To prepare sections, embryos processed with ISH or IHC were embedded in 4% low-melt agarose prepared in PBS and sectioned at 35 µm (transverse) or 50 µm (sagittal) using a vibratome (LEICA VT1000S). ISH sections were then mounted in Mowiol (Sigma-Aldrich) on glass slides, covered with coverslips and stored at 4 °C in the dark until imaging.
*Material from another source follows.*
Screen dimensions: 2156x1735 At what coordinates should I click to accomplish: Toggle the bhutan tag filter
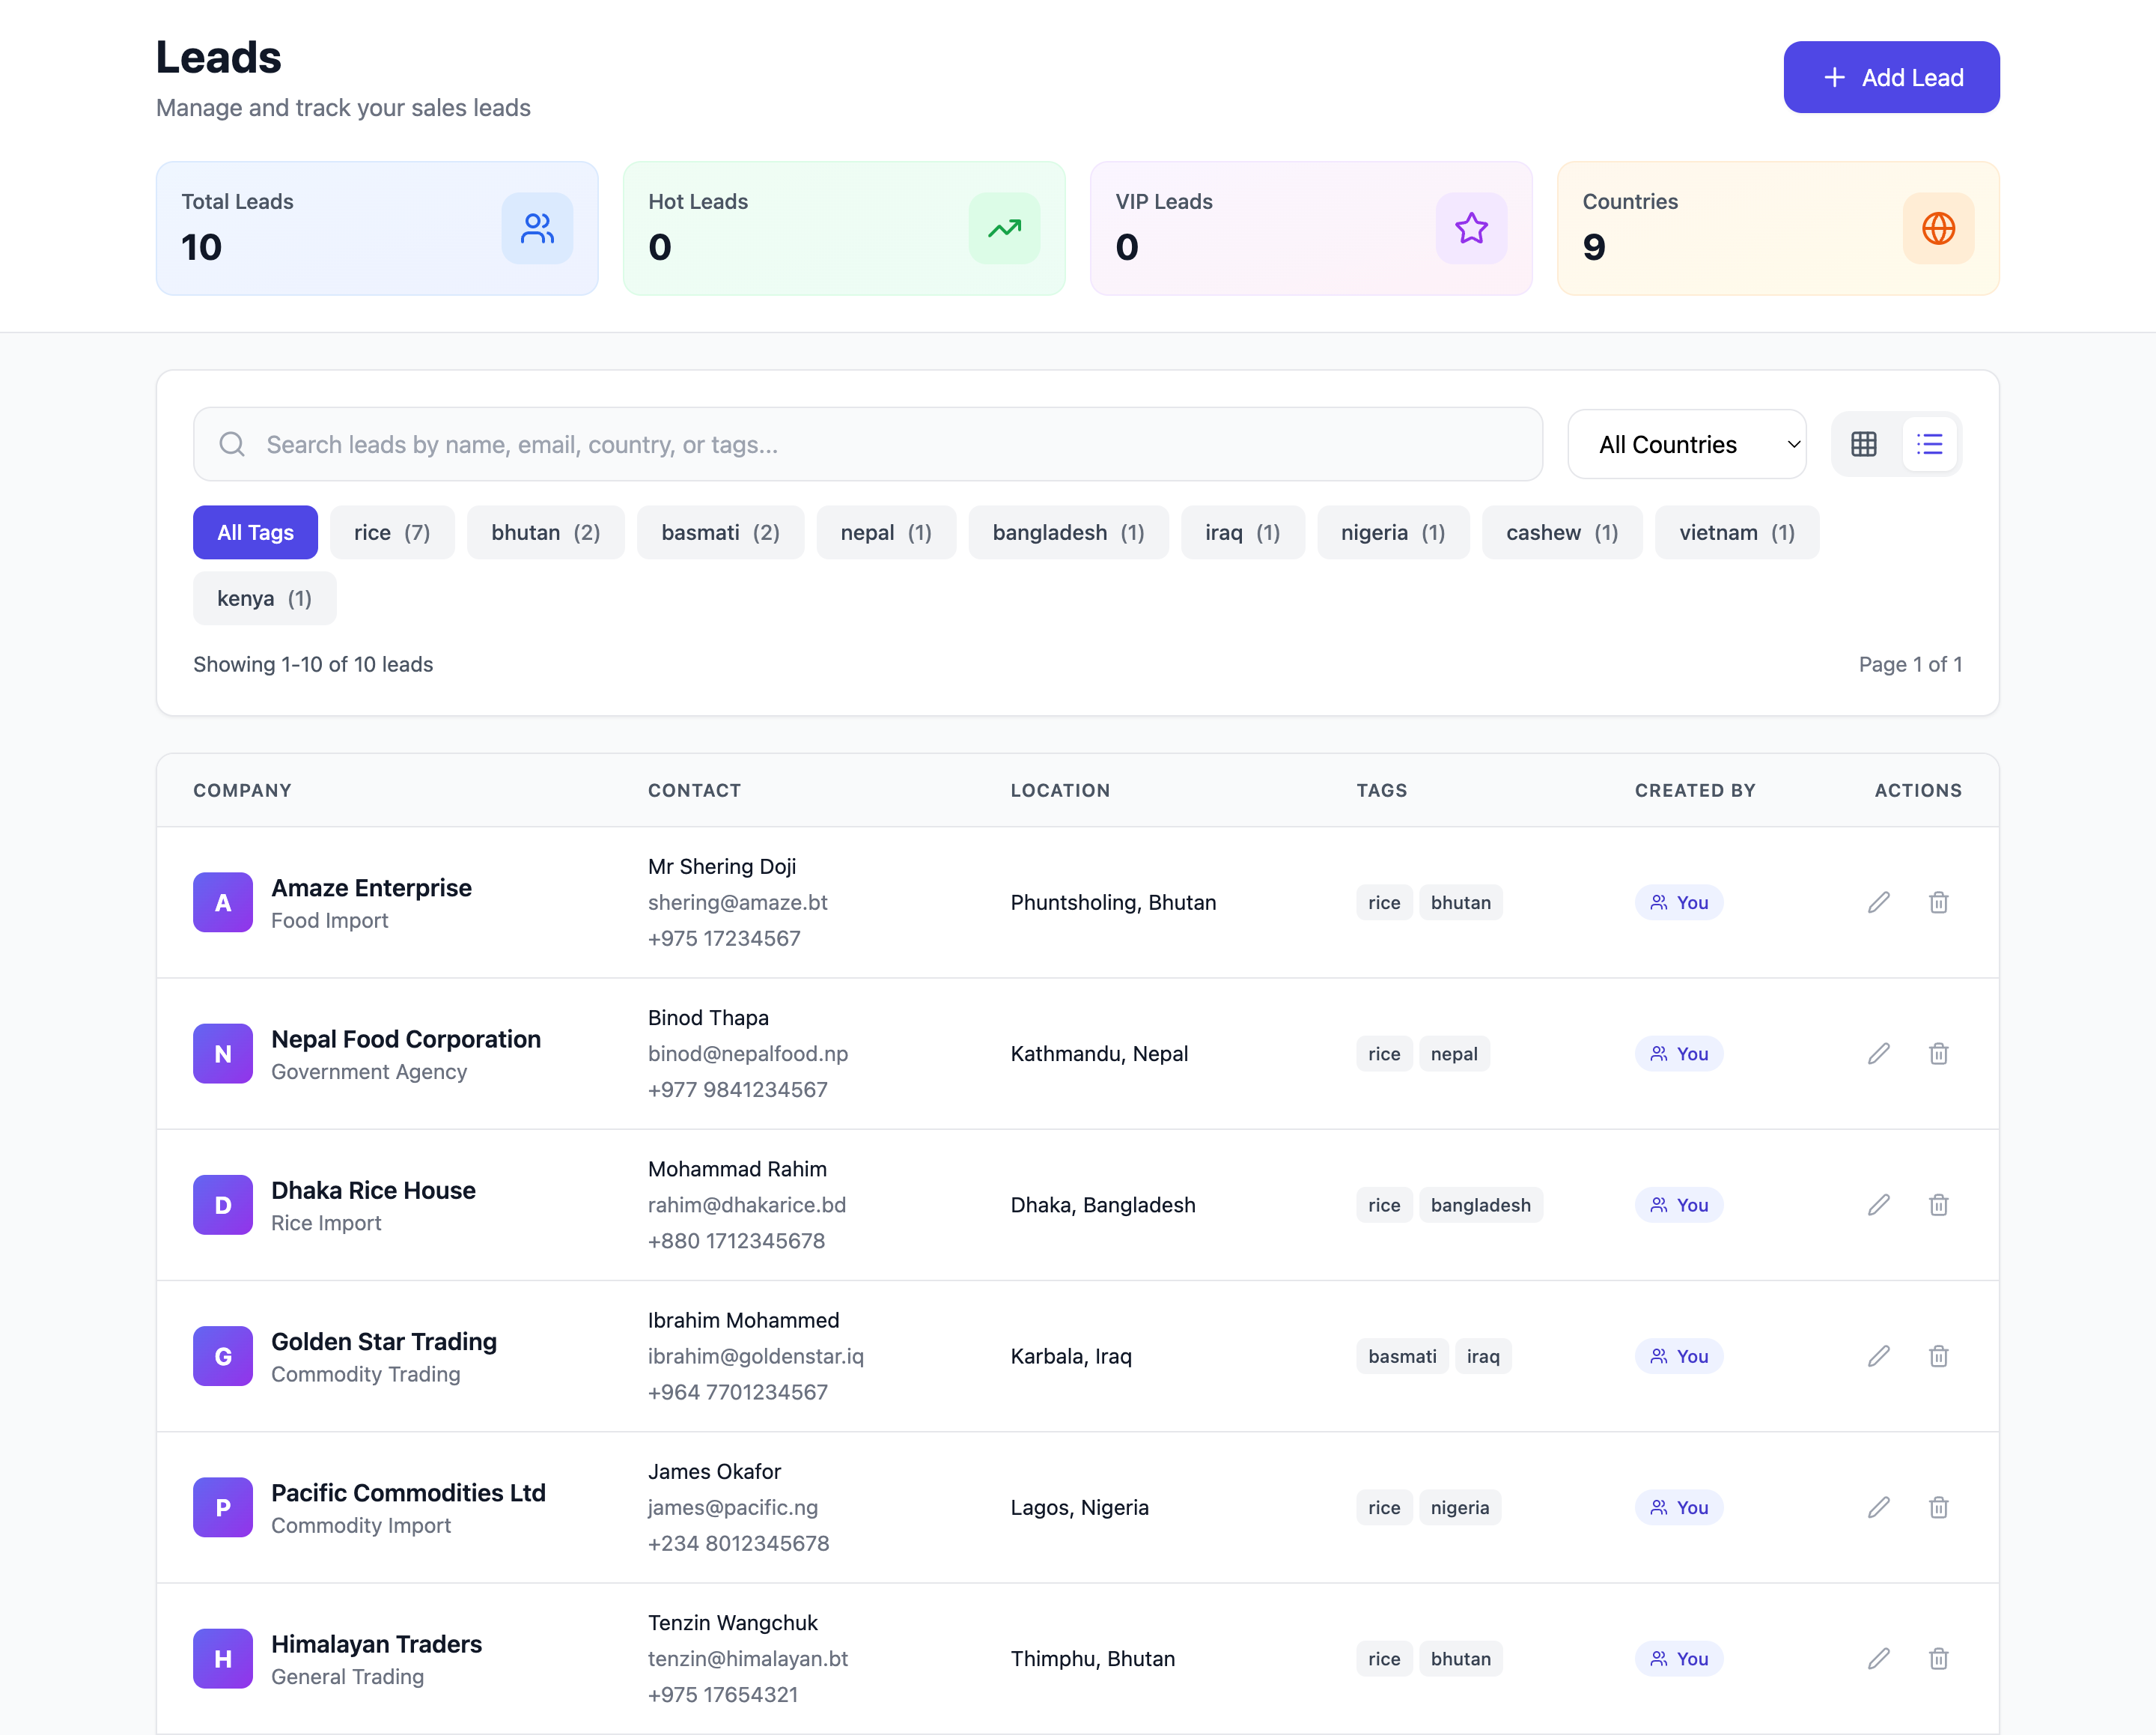(x=546, y=532)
Embryos/larvae processed with ISH or Karnovsky staining were transferred to a glass microscope slide with single cavity well containing 50% glycerol. Bright-field images were acquired on Nikon Eclipse E800 microscope equipped with a Nikon DXM1200 digital camera using Lucia G software. The same system was used to image slides with sections.

Larvae processed with FISH and IHC were mounted laterally in a drop of 2% low-melt agarose in medium petri dishes, then covered with PBS. Fluorescent Z-stack images were captured at 0.5–3 μm increments with a Leica SP5 confocal microscope using a 20X water immersion objective. Acquisition parameters were identical when imaging rostral and caudal areas of the same fish.

Fluorescent in situ hybridization and immunohistochemistry analysis

Quantifications of hacta+/mnx1:GFP, chrna3+/mnx1:GFP, ache+/mnx1:GFP, chrna7+/mnx1:GFP, chrna3+/HuC, ChAT+/mnx1:GFP neurons and VAChT puncta were performed manually using ImageJ. VAChT analysis was performed on axon branches of the rostral and caudal motoneurons along the dorsal myosepta. For each axon, the length of the myosepta was measured and VAChT+ puncta were counted. Labeled puncta were defined as areas containing at least four attached pixels. At least three rostral and three caudal myosepta segments were analyzed per fish.

Statistical analysis

Results are represented as mean ± standard deviation (SD). Differences among groups were analyzed with GraphPad Prism 6.0 software (GraphPad Software Inc., San Diego USA) using a Student’s t test.